I won’t share what I said at the time. However, I did think about this generalised, modern (and to my mind, completely perverse) response to the idea of giving more children to humanity as its future. The story that came to mind was the origin of the Buddha. I hope you are familiar with it, but I will go over its general perimeters again.
Like the guy I was talking to, Buddha’s parents couldn’t stand the thought of bringing a child into this world of suffering. They basically imprisoned Gautama the Buddha – a prince – in the walls of a palace. Here, he could see, hear nor taste any suffering. There were not the old. There were not the sick. There were not the hungry. The Buddha lived in a bliss of non-awareness and ignorance as to the human condition.
As you may know, one day, the Buddha saw an old, sick, emaciated beggar somehow. The walls of ignorance were suddenly torn down. He had encountered all the suffering in the world. Despite the best efforts of his parents, the Buddha had now become chained to suffering, to being.
What I want to point out is this. Buddha’s parents wanted to protect the child from any form of suffering. But this is the human condition. They were really imprisoning the Buddha in a golden cage, separating him from the great mass of humanity. They were making him ignorant, inconsiderate, without compassion, without the means to end suffering for others. They were making him spoilt and careless. Like the rich and powerful, who live a life that is mostly without suffering (let us remember that his father was a king).

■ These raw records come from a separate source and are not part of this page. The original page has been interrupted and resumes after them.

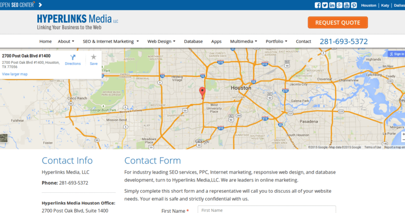Click the YouTube icon in header
This screenshot has height=213, width=405.
[x=346, y=5]
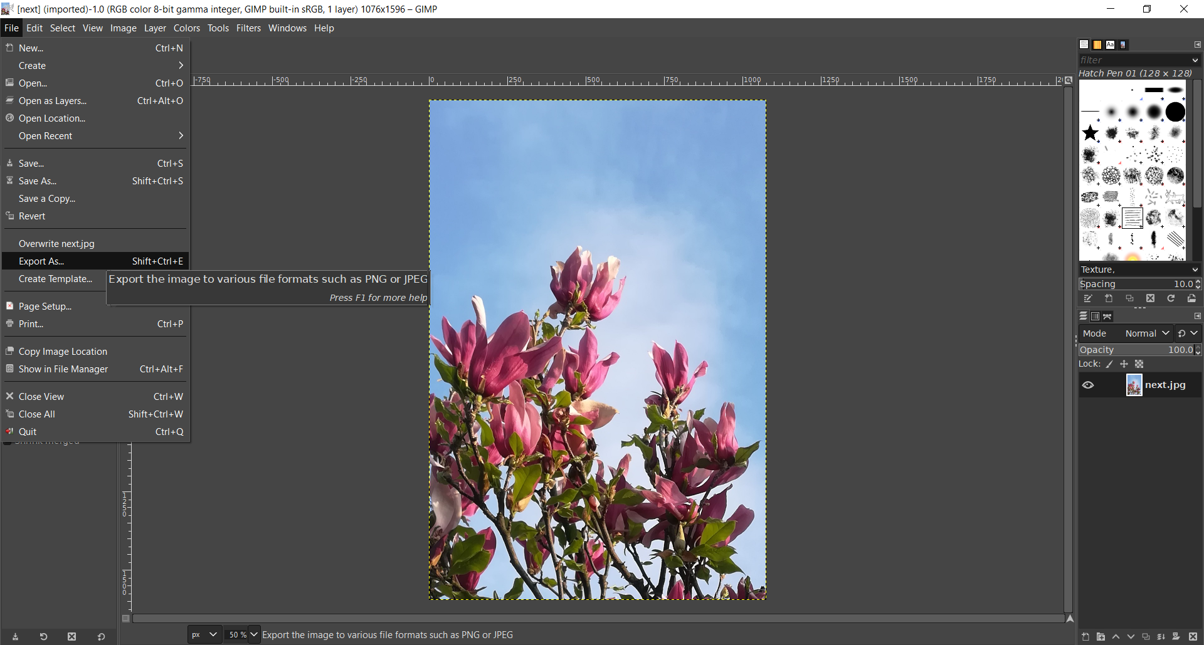
Task: Click the Add layer mask icon
Action: (1176, 637)
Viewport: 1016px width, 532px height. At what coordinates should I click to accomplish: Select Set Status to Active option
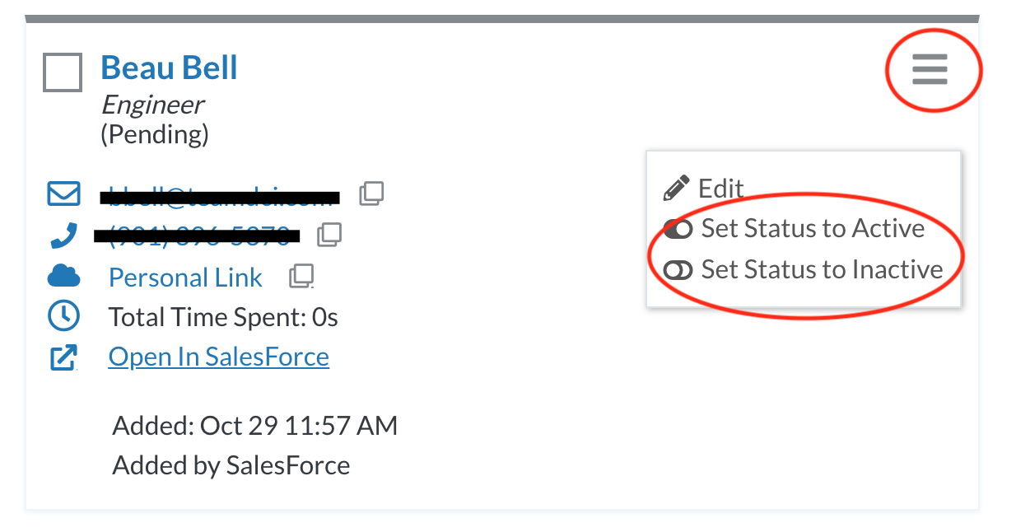click(794, 229)
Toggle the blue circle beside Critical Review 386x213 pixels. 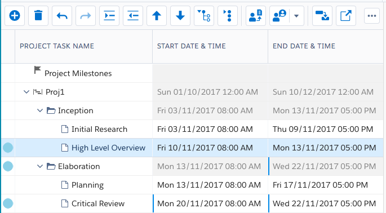point(8,203)
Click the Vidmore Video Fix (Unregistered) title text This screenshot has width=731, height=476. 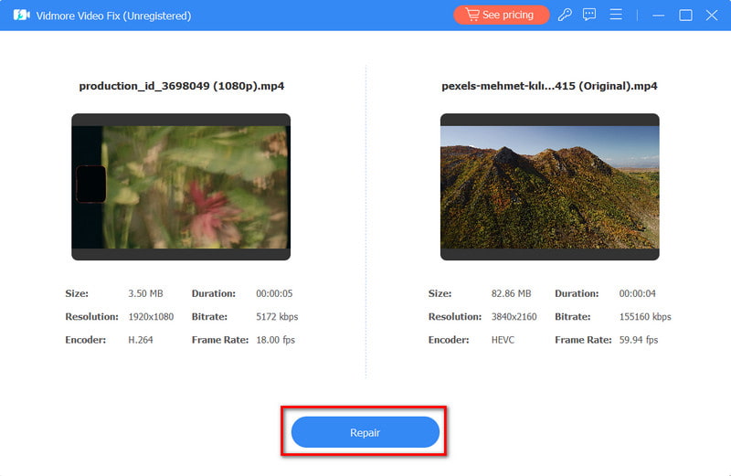click(x=114, y=16)
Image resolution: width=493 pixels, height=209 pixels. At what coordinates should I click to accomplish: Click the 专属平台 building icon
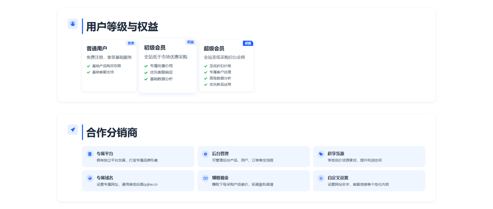pyautogui.click(x=90, y=154)
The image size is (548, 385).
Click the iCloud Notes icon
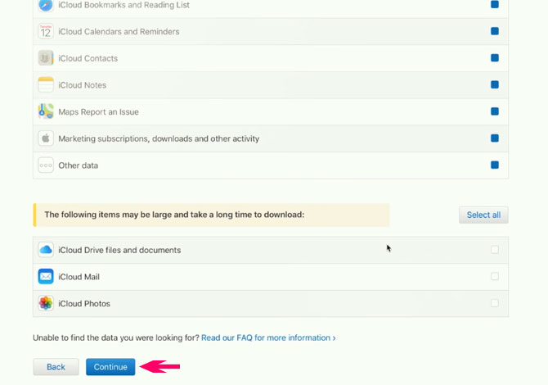[46, 85]
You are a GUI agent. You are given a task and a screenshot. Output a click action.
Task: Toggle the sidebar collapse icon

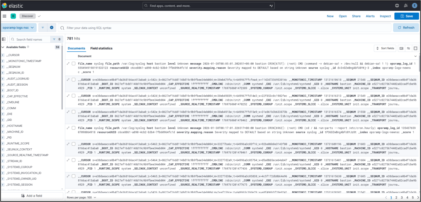coord(4,39)
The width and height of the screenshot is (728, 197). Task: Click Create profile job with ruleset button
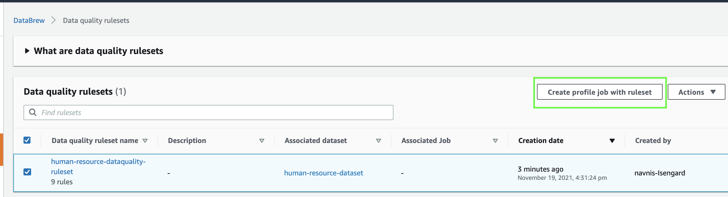pos(599,92)
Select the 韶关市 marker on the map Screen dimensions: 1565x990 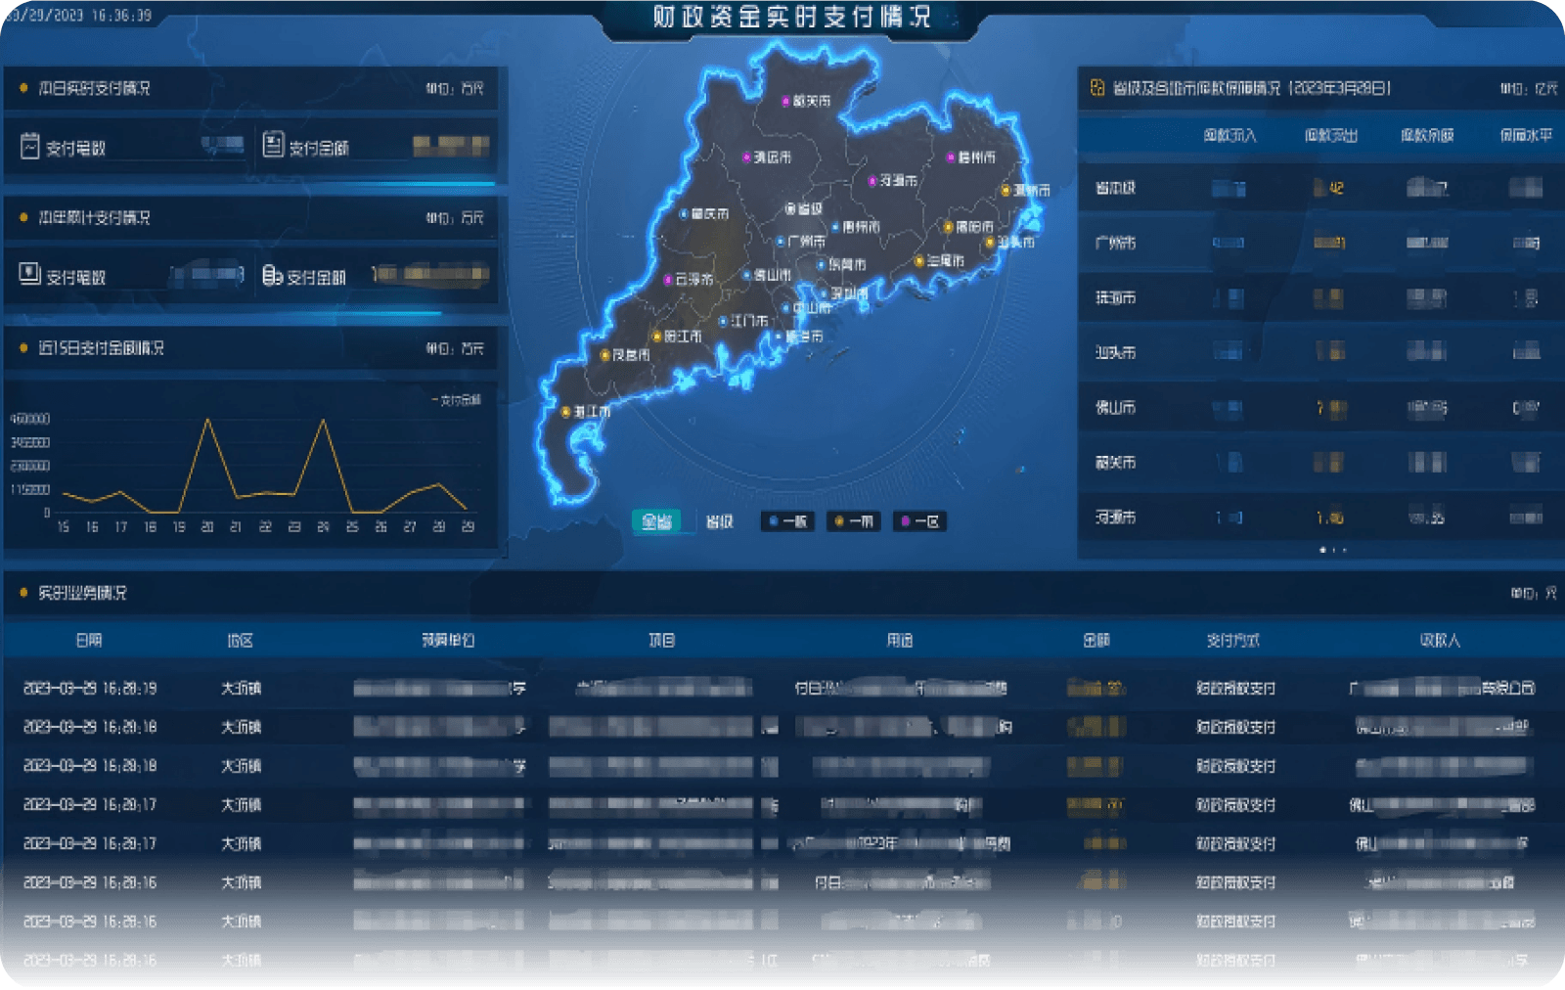pos(785,101)
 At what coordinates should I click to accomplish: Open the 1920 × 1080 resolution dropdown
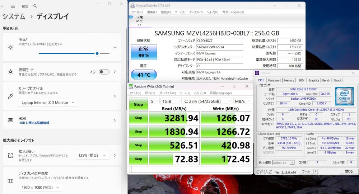(x=41, y=187)
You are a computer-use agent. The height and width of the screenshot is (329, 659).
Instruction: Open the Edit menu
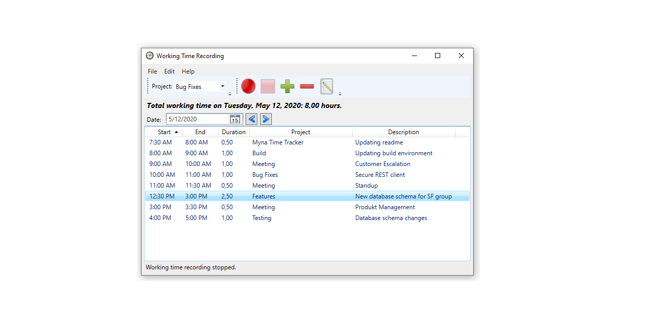point(169,71)
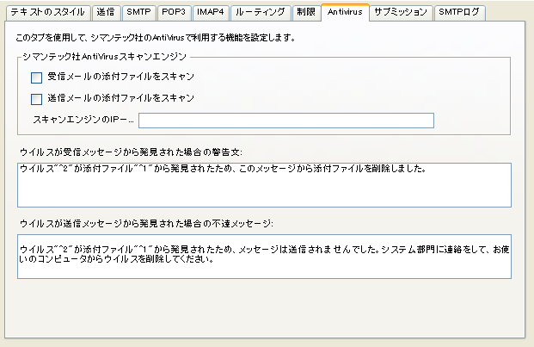Go to the POP3 tab
This screenshot has height=347, width=534.
coord(172,13)
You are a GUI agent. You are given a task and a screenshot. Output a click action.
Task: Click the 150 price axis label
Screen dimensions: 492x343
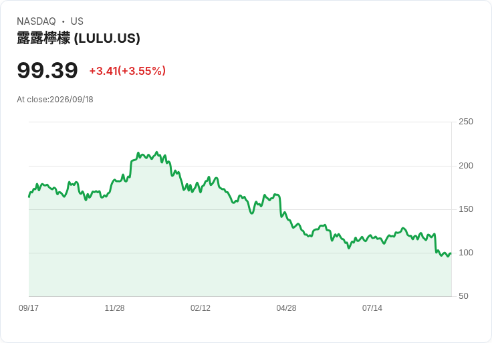click(x=466, y=209)
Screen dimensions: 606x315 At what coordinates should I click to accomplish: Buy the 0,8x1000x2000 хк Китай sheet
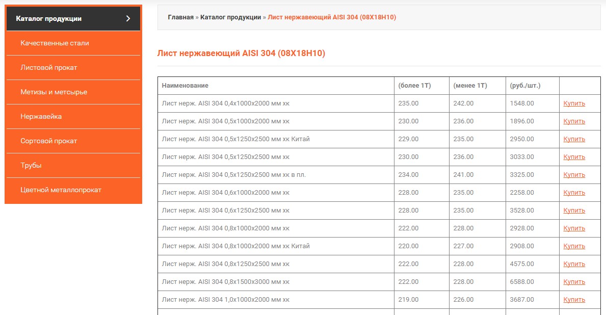[x=574, y=246]
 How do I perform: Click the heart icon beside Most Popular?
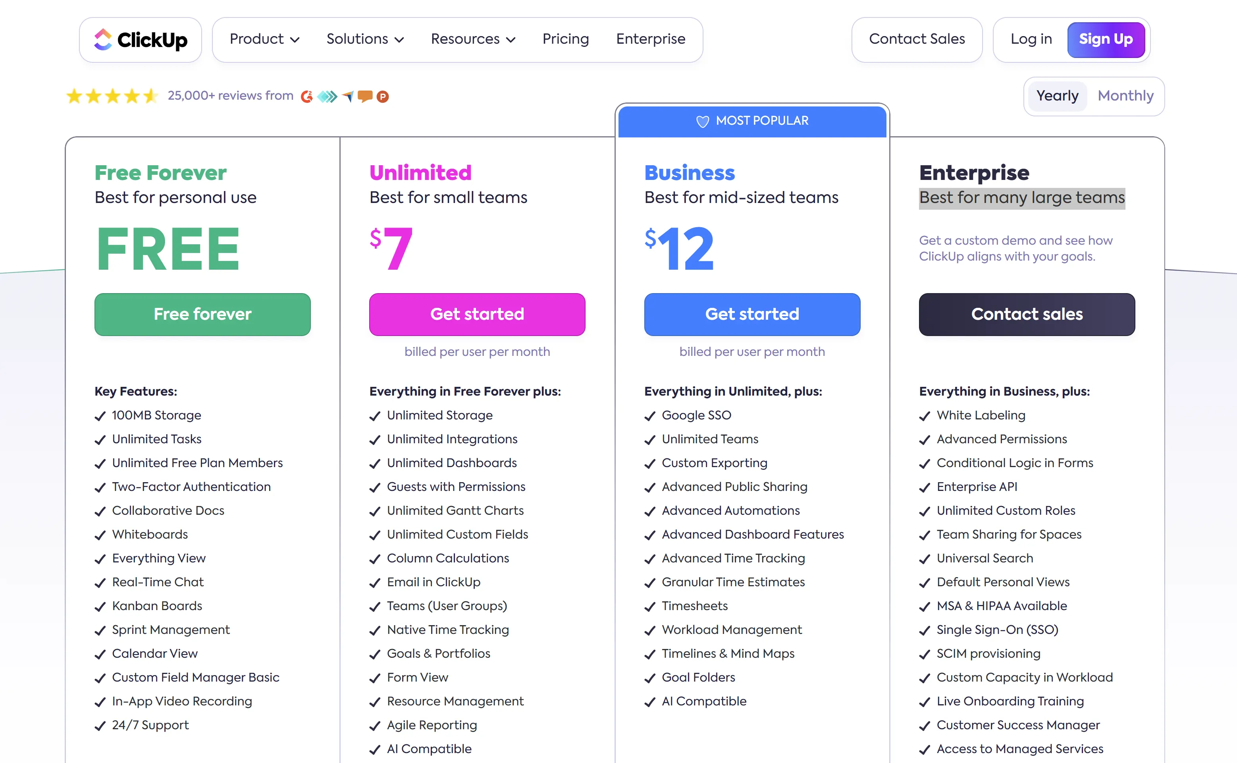702,121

So, I have no qualms about bringing a child into this world of suffering. I come from a people that have suffered for thousands of years. But it is our duty, the aim of our life, the source of our greatest happiness to have children to bring into this world of suffering. We do not want to control their existence and keep them cooped up in any kind of golden cage to make them spoilt, isolated and separated from true existence. These are ideas that are foreign to us. We know that the chain of suffering binds us, that the chain of humanity and the human condition binds us to this existence. Yes, I have suffered. But the only things I would change are the mistakes of ignorance that I made when I was younger and more foolish than now, if that is possible. The mistakes that have hurt others. Suffering has taught me. And this is the flower of suffering which Friedrich Nietzsche wrote about. For the Buddha only became the Buddha, the Enlightened One, because he suffered. If we pluck at all the thorns, we cannot truly taste the perfume of the rose or truly see its bloom. Without the possibility of danger and mortality, there is no flower that we can set in our hearts. There is no enlightenment and there is nothing. We will bring children into the world to suffer, because we are the children of suffering.